今晨长风来回我,谢氏昔年举家迁往河间府,我也吩咐了人赶往河间府,防着谢氏一族生出什么变故。
倘或京中有变,传信过去,快马加鞭,两日就能把人带回京城来作证。
别院早归韩沛昭名下,薛婵非完璧之身又每岁出入谢氏别院,他二人有染,这是不争的事实,再加上薛婵的供词,我根本都不用去京兆府告他,拿着这些东西,带着那些人,到福宁殿去告御状。
该怕的是韩沛昭和薛婵,不是我。”
姜氏听完这番话,眉眼间才有了笑意。
姜元瞻见状就全懂了。
他微讶:“姑母是怕我处置不来这些事,不够周全妥当,脑子一热,再有什么疏漏之处,所以才问这个的?”
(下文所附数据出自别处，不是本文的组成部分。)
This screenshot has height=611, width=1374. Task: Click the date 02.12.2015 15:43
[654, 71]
“你也别嫌我不信你的本事。”姜氏先哄了他一句,“从小到大,论骑射武功,你自是强过众人,也只有大郎能稍稍压过一头而已。读书识礼,虽也不差,但拔尖儿你就算不上了。
心眼子又不多,是个不开窍的榆木脑袋,从前又最心软,小姑娘家缠着你哭上两声,你计较不来,只有拂袖走人的份儿。
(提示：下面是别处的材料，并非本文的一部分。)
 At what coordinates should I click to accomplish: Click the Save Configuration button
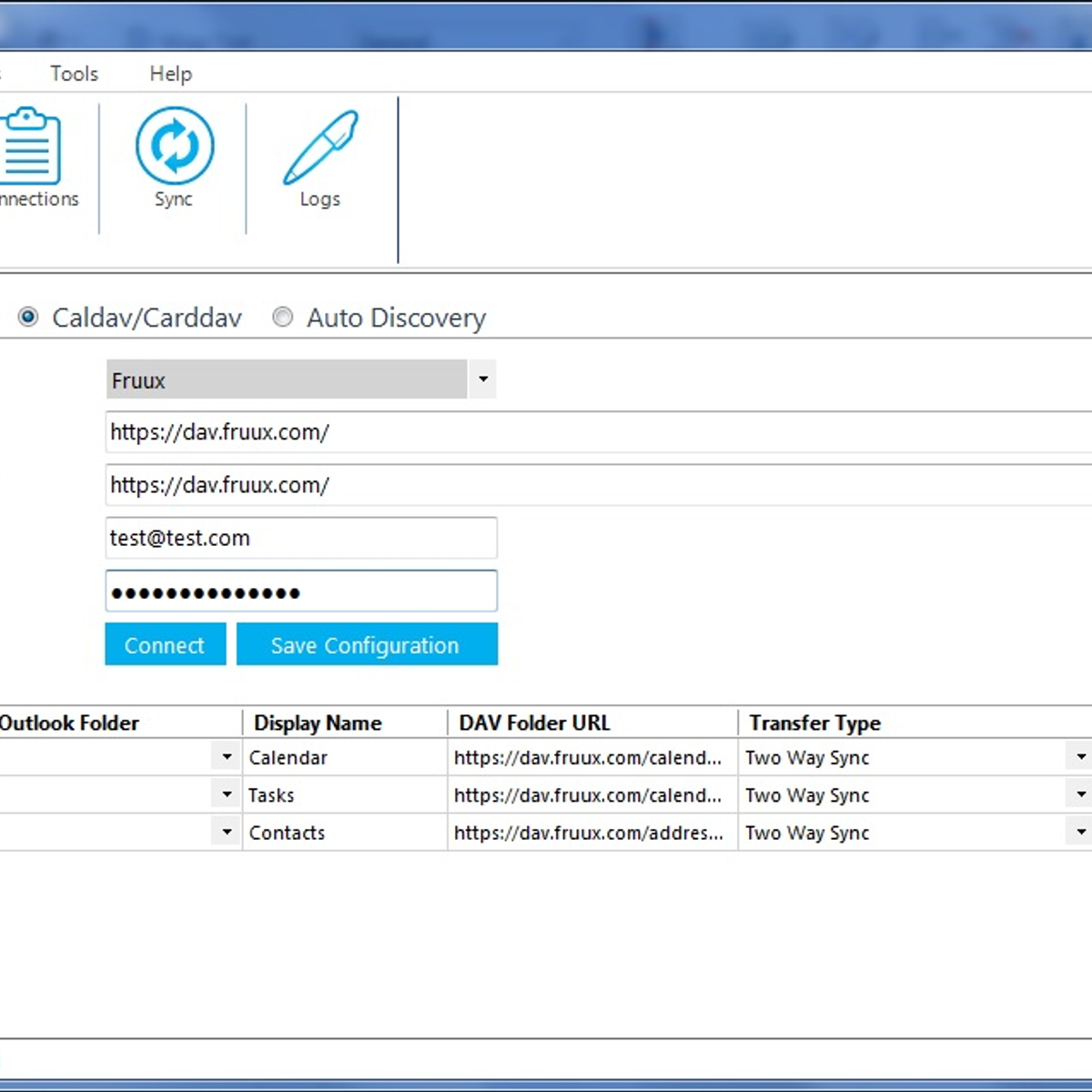pyautogui.click(x=366, y=644)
虽说是年纪渐长了,可你这刚回京,就遇上薛婵这么一桩事,先头连珠珠都一眼看出她是故意的,偏你是个傻子,一概瞧不出。
昨夜你说要自行处置,我便有一万个不放心。
不过眼下听你说这些,我倒放心了。
原来你也只是于那些事上不开窍,还不至于是个憨蠢如牛的傻货。”
姜元瞻觉得无语。
姑母所说小姑娘家哭两声他就只有走人的份儿,那都多少年前的事情了?
他那时候也就十一岁。
九岁的周宛宁非要跟着他和珠珠一块儿练武,在沛国公府住了有小半个月,结果三天打鱼两天晒网,纯粹是赖在他家里头躲进学听女夫子讲书的。
后来被他抓包,提着她要送回周家,她就开始哭。
从泫然欲泣,到小声抽噎,见他无动于衷,最后变成嚎啕大哭。
把他弄得没办法,只能松开她,说了句随便你,黑着脸拂袖而去。
这事儿长辈们拿来说嘴,笑话他见不得小娘子们掉眼泪。
他是心软,觉得女孩儿家到底不比郎君,即便是胡打海摔,也不打紧。
小娘子自该养的金贵,不单单是高门士族里的女孩儿,就是寻常人户,也当如此。
但他还不至于见着个姑娘就要昏了头,一味的高捧着。